La respuesta de Jesús parece rezumar ternura.  Sí, por supuesto, que acabarían pasando por ese trance, pero eso no los convertiría en acreedores a ocupar un puesto de honor, eso es algo que sólo el Padre da a aquellos para los que los tiene preparados (20: 23). 

Naturalmente, la ambición de los dos hermanos provocó una reacción contraria de los otros apóstoles - ¿a santo de qué iban a ocupar ellos el puesto que los demás ambicionaban para si? – una circunstancia que Jesús aprovechó para mostrar la perspectiva del Reino, aquella es radicalmente distinta de los valores del mundo.  Sí, por supuesto, los que depredan a las naciones saben presentarse como benefactores (v. 25), pero los seguidores de Jesús no deben ser así.  Por el contrario, deberían enfocar sus relaciones con los demás como un servicio (v. 26) y así debe ser porque su visión no es la del mundo sino la del Reino y el Rey de ese reino no viene como un mesías guerrero y triunfante sino como el siervo de YHVH, el descrito en Isaías 53, que sería despreciado y rechazado por los que se presentaban como representantes de Dios – hasta el punto de que la gente pensaría que Dios lo había repudiado – pero que, en realidad, moriría como sacrificio expiatorio por los pecados de muchos (v. 28).  No, los seguidores de Jesús no se sirven de la gente sino que sirven a la gente.  No, los seguidores de Jesús no se centran en sus ambiciones personales sino en el cumplimiento de su misión. No, los seguidores de Jesús definitivamente son distintos.   

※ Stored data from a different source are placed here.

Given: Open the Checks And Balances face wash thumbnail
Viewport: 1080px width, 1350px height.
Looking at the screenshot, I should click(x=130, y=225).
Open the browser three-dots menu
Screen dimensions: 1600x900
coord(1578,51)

Ante semejante verdad, se puede reaccionar de dos maneras.  Una es manteniéndonos en nuestros prejuicios – gratos prejuicios – empeñándonos en que es cierto lo que deseamos que sea cierto.  En resumen, continuando siendo ciegos.  La otra es esperar hasta que veamos porque Jesús nos ha devuelto la vista.  Es por eso que el relato de los ciegos curados por Jesús (v. 29-34) encaja tan bien en este contexto.  Por lo que sabemos inicialmente fue un ciego y comenzó a importunar a Jesús a la entrada de Jericó (Marcos 10: 46-52; Lucas 18: 35-43).  Sin embargo, Mateo nos revela que Jesús no lo curó inmediatamente de su ceguera.  Lo hizo esperar y en su espera se sumó otro ciego de tal manera que cuando Jesús salió de Jericó ya eran dos los que aguardaban que los sacara de su estado miserable. A esos dos ciegos, conscientes de su ceguera, que habían esperado durante la estancia de Jesús en Jericó posiblemente desgarrados entre la esperanza y la inquietud, Jesús les otorgó la vista (v. 34). 

En no escasa medida, la trayectoria de un ser humano es muy semejante.  Puede decidir seguir siendo ciego.  Puede repetir los mantras que le hacen sentirse bien – o que cree que le hacen sentirse bien – e incluso puede meter a mamá por medio a ver si lo consigue. Pero así no dejará de ser ciego.   Pero también puede, por el contrario, abrirse a la luz como Jesús derramó luz sobre sus discípulos mostrando una vez más cómo era el Reino y su Rey.  Y entonces, llegados a ese punto, recibirán la vista.  No se trata de la revelación de misterios ocultos salvo para los iniciados como pretende la gnosis o la masonería.  Es la luz que brilla en las tinieblas, una luz que, como veremos, deja de manifiesto lo inútil y dañino de la religión, de la esterilidad espiritual, de los oídos sordos al anuncio de Dios.